Modeling and analysis of synthetic, methylation based, epigenetic gene circuits
Epigenetics are the study of changes to gene activity without altering the DNA sequence. In recent years it has gotten more attention from researchers as it plays a vital role in gene transcription and therefore many processes in the cell. It’s contribution in cancer and disease is also becoming more and more apparent. Apart from the role of epigenetics in in vivo functioning it can also be a very nice tool in synthetic biology.
In this project our collaboration partners in the group of Albert Jeltsch, Department of Biochemistry, Institute of Biochemistry and Technical Biochemistry, have used DNA methylation, an important epigenetic mark, to create synthetic gene circuits. These circuits are designed to have two stable states, an off-state and an on-state. The transition between these can be triggered by different constructs. This also allows for a multitude of different trigger scenarios, like heat, presence of different metabolites, as well as DNA damage by radiation or DNA damaging agents.

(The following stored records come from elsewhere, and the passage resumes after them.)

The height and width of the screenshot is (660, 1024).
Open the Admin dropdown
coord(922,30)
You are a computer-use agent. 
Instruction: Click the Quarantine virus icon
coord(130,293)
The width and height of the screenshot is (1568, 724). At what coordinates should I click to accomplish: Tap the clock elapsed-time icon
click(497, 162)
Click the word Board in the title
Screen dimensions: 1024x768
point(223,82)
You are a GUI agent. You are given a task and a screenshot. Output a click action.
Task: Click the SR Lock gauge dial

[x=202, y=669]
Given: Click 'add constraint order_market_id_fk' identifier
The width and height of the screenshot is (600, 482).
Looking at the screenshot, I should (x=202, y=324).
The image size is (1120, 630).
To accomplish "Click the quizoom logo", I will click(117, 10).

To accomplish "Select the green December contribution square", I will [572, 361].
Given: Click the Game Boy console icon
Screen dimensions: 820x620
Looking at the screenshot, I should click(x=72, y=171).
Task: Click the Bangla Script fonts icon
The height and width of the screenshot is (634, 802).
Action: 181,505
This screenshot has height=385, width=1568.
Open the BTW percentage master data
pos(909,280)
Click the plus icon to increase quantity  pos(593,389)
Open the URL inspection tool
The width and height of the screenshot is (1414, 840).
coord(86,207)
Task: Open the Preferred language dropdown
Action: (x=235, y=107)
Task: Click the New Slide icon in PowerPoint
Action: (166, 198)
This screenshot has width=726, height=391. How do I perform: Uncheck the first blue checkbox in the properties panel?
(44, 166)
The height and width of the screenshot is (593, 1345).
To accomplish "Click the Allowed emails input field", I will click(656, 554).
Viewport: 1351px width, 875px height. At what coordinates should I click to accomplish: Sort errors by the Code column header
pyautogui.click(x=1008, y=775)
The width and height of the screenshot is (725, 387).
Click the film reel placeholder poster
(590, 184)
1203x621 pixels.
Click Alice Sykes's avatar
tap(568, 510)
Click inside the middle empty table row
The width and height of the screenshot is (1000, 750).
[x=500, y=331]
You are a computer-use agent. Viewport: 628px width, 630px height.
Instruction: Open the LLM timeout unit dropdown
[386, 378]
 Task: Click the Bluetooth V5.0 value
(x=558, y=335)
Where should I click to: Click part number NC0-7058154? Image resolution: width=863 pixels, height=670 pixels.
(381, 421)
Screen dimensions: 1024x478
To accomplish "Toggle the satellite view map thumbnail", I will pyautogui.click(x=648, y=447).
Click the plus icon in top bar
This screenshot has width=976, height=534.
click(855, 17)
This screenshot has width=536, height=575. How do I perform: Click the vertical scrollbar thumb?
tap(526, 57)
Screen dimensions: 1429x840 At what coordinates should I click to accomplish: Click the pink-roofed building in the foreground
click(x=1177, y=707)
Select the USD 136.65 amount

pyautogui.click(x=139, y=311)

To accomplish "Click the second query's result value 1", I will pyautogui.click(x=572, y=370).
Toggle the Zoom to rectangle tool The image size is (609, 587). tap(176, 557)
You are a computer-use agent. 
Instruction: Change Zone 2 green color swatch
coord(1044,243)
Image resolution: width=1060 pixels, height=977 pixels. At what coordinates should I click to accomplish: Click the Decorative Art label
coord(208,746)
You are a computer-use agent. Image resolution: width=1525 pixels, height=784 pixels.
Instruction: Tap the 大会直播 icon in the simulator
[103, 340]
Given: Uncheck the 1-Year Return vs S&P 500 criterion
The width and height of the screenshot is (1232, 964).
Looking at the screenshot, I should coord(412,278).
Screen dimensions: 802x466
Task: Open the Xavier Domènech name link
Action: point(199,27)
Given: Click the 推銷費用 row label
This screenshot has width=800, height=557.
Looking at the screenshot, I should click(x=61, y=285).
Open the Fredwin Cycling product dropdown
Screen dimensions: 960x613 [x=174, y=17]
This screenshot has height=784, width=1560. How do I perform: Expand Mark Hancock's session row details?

On the mathematical modeling side of this project we try to replicate the dynamics of this system through a set of differential equations. We firstly calibrate the model to the experimental data using parameter optimization and employ methods to analyze the obtained model. Through this analysis we gain insight into the underlying biochemical model. Bifurcation analysis, for example, can aid in understanding the role of different parameters on the stable states of the system. With this information we can make recommendations for improvement of specific properties of the biochemical system to for example make the on- and off-state more stable or the system more or less sensitive to the trigger input.
Moreover we use a population model to reflect the diversity of the biological system. With this modeling approach we are able to distinguish different subpopulations, cells that stay reliably in the ON-state and cells that switch back to the OFF-state after differing duration in the ON-state. We will further make use of this population approach and expand it to fully use the newly available single cell measurements and through this be even more capable to reflect the heterogeneity in the cell population.
Overall this projects aims at a better understanding of the biological mechanisms involved and providing valuable input to further improve this synthetic system.